Pixel coordinate grounding data:

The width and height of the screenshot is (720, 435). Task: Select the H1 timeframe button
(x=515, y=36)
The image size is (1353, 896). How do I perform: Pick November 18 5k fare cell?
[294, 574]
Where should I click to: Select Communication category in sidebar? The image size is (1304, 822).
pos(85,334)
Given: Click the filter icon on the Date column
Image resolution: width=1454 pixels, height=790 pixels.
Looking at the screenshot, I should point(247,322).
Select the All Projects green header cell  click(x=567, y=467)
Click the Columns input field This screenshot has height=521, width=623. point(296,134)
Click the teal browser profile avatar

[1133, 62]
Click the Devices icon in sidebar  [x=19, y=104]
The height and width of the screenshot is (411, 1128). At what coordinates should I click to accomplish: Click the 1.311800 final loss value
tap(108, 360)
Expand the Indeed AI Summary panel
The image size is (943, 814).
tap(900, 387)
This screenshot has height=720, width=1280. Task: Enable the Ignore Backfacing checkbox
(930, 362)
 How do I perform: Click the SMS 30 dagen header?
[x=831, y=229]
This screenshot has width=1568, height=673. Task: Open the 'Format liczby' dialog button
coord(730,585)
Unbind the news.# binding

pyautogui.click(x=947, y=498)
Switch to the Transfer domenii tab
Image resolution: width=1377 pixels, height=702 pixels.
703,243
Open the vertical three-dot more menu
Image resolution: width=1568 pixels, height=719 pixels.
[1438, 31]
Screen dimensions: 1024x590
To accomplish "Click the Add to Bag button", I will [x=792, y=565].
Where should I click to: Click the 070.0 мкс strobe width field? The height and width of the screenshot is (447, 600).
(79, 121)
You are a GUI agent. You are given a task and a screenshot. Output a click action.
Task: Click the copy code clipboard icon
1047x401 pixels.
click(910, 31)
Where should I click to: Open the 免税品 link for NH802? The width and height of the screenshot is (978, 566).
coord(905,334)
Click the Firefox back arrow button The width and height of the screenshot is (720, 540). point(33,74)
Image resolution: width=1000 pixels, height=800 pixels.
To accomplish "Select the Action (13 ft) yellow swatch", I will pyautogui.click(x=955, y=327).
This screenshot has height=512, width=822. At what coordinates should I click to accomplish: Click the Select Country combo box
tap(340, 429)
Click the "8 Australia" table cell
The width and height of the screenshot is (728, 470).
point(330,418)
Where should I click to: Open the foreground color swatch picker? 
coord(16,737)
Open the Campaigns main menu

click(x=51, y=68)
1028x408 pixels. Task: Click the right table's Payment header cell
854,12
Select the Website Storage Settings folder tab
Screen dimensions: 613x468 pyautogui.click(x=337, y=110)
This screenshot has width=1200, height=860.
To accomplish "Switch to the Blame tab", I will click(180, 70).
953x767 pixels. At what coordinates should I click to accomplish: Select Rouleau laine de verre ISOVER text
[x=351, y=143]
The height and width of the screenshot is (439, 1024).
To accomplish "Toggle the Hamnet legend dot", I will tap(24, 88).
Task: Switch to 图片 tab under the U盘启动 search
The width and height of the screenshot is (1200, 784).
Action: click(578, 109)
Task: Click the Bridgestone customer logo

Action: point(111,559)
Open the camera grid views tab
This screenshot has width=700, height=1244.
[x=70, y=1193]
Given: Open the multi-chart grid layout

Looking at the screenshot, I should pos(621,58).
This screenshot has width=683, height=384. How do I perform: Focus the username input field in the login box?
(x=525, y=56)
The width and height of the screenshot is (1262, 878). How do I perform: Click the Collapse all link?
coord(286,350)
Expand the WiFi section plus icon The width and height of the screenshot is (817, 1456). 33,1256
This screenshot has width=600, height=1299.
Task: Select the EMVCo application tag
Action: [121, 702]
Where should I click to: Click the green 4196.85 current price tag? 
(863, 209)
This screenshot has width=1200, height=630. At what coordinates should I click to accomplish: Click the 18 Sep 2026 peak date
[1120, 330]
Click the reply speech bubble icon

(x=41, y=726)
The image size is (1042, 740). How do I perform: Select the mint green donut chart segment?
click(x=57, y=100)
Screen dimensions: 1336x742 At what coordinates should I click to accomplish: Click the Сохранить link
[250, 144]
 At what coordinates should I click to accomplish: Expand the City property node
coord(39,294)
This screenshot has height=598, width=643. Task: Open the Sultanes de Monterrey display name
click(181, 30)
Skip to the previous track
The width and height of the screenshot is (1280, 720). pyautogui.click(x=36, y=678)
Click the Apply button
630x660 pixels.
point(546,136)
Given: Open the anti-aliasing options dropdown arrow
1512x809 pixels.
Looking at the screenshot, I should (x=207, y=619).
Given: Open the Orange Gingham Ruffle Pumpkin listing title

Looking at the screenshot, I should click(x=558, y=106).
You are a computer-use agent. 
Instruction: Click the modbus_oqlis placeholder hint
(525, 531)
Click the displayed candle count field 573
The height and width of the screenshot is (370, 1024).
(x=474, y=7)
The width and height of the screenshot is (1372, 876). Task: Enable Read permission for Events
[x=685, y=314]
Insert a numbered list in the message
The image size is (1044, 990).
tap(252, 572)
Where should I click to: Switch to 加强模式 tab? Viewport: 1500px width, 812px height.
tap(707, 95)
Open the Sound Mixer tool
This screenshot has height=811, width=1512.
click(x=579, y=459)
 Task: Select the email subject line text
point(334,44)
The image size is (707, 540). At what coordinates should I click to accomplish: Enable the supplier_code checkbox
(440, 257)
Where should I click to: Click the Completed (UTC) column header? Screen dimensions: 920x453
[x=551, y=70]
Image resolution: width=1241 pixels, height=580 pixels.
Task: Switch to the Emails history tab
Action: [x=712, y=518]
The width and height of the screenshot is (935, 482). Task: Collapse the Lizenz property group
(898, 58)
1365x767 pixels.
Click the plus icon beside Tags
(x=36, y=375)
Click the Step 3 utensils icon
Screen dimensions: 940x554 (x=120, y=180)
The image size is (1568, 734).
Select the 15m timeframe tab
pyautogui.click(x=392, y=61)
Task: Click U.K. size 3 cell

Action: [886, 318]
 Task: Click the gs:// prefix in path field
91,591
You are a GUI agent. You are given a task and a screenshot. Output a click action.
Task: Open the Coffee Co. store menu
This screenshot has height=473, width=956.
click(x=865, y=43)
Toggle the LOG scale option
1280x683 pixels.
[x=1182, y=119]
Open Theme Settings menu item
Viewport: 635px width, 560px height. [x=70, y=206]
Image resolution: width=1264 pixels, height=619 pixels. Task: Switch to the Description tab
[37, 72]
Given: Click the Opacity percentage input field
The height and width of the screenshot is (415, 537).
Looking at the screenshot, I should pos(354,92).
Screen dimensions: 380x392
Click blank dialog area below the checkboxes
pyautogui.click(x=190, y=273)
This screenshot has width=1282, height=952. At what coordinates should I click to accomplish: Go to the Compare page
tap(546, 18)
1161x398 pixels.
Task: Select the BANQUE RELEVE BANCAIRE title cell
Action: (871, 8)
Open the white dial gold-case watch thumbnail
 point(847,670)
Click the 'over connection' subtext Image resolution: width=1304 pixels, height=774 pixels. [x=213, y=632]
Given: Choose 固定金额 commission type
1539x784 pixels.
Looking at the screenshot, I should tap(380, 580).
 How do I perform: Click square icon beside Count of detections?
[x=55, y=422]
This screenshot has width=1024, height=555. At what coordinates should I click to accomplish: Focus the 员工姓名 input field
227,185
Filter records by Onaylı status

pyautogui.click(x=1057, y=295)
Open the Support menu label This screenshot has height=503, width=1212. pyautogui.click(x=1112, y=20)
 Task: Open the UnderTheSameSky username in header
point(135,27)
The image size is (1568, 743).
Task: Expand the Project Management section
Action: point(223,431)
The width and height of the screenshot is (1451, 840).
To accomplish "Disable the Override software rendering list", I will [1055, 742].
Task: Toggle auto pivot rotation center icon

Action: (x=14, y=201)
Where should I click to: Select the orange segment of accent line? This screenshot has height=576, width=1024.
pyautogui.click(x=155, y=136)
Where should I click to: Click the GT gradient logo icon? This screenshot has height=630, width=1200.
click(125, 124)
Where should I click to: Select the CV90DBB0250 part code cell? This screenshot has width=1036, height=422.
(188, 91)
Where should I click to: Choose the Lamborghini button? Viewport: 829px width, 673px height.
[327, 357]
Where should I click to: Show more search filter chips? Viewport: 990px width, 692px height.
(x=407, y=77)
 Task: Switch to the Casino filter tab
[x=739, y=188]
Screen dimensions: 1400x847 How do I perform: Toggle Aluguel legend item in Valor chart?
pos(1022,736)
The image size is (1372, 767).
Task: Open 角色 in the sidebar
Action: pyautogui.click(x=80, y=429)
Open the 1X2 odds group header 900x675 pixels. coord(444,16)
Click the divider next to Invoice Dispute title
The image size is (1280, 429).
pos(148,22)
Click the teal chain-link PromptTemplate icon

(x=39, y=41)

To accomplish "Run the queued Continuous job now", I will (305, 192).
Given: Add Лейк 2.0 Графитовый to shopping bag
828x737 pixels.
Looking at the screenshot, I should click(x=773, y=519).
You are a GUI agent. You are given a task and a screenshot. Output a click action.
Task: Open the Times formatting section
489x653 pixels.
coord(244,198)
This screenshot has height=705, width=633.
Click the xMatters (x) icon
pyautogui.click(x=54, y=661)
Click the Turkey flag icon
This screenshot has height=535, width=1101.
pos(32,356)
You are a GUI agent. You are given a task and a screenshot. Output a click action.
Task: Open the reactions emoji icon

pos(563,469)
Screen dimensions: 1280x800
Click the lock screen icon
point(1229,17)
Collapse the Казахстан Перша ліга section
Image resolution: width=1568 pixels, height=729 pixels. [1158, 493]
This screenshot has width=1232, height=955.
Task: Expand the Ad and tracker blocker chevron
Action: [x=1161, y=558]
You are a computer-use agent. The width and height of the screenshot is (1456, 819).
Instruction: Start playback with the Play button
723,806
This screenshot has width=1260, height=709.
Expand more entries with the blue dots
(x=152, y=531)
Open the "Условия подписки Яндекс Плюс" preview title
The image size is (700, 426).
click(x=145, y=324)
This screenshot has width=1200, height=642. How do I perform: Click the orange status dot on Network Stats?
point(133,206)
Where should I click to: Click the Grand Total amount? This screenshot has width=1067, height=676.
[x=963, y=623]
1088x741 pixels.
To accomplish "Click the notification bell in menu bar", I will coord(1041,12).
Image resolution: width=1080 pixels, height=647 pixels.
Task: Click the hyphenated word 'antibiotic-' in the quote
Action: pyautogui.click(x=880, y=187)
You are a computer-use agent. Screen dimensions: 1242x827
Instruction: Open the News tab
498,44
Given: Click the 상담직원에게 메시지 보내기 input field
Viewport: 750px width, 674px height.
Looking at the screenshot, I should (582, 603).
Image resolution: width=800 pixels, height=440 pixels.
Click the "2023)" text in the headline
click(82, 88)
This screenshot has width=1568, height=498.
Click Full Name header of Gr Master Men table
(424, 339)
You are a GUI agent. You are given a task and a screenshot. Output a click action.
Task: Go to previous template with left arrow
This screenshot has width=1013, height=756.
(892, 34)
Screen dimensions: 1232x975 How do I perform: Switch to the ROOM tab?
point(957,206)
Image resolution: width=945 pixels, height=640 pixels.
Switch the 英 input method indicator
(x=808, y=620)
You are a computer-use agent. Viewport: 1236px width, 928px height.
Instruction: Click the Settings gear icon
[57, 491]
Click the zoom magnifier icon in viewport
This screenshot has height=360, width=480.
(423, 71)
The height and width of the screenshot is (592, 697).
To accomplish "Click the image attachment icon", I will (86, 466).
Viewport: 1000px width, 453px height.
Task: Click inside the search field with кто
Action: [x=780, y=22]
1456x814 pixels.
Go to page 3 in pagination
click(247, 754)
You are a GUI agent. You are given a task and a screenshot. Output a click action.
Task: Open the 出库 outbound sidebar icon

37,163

WHAT TO DO: Copy each line in the data that holds the word "computer".

ANSWER SPACE:
You are a computer-use agent. 
You are a computer-use agent. The width and height of the screenshot is (1456, 819).
You are a computer-use agent. Screen dimensions: 1242x827
You are a computer-use agent. Viewport: 1236px width, 928px height.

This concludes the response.